> _EXERCISE PROMPT_: In the lines below, rename "GUI agent" to "interface agent" everywhere it occurs and reproduce all the lines with everything else unchanged.

> _MATERIAL PROVIDED_:
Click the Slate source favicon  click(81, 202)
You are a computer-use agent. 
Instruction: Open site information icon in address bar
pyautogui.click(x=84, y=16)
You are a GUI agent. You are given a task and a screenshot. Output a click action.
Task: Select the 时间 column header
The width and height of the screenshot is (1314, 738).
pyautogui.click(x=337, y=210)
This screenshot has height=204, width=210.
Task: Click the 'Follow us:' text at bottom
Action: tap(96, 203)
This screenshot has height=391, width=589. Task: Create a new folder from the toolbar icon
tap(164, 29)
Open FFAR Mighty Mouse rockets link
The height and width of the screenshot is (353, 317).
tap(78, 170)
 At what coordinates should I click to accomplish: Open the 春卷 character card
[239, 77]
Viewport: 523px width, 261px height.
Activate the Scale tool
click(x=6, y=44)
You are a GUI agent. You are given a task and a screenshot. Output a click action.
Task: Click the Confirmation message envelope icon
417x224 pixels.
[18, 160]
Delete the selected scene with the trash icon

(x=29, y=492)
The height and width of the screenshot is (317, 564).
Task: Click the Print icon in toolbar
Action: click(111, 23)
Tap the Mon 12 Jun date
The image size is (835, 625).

> _ANSWER TO THE TASK_:
Click the Slate source favicon  click(81, 202)
You are a computer-use agent. 
Instruction: Open site information icon in address bar
pyautogui.click(x=84, y=16)
You are a interface agent. You are given a task and a screenshot. Output a click action.
Task: Select the 时间 column header
The width and height of the screenshot is (1314, 738).
pyautogui.click(x=337, y=210)
This screenshot has height=204, width=210.
Task: Click the 'Follow us:' text at bottom
Action: tap(96, 203)
This screenshot has height=391, width=589. Task: Create a new folder from the toolbar icon
tap(164, 29)
Open FFAR Mighty Mouse rockets link
The height and width of the screenshot is (353, 317).
tap(78, 170)
 At what coordinates should I click to accomplish: Open the 春卷 character card
[239, 77]
Viewport: 523px width, 261px height.
Activate the Scale tool
click(x=6, y=44)
You are a interface agent. You are given a task and a screenshot. Output a click action.
Task: Click the Confirmation message envelope icon
417x224 pixels.
[18, 160]
Delete the selected scene with the trash icon

(x=29, y=492)
The height and width of the screenshot is (317, 564).
Task: Click the Print icon in toolbar
Action: click(111, 23)
Tap the Mon 12 Jun date
The image size is (835, 625).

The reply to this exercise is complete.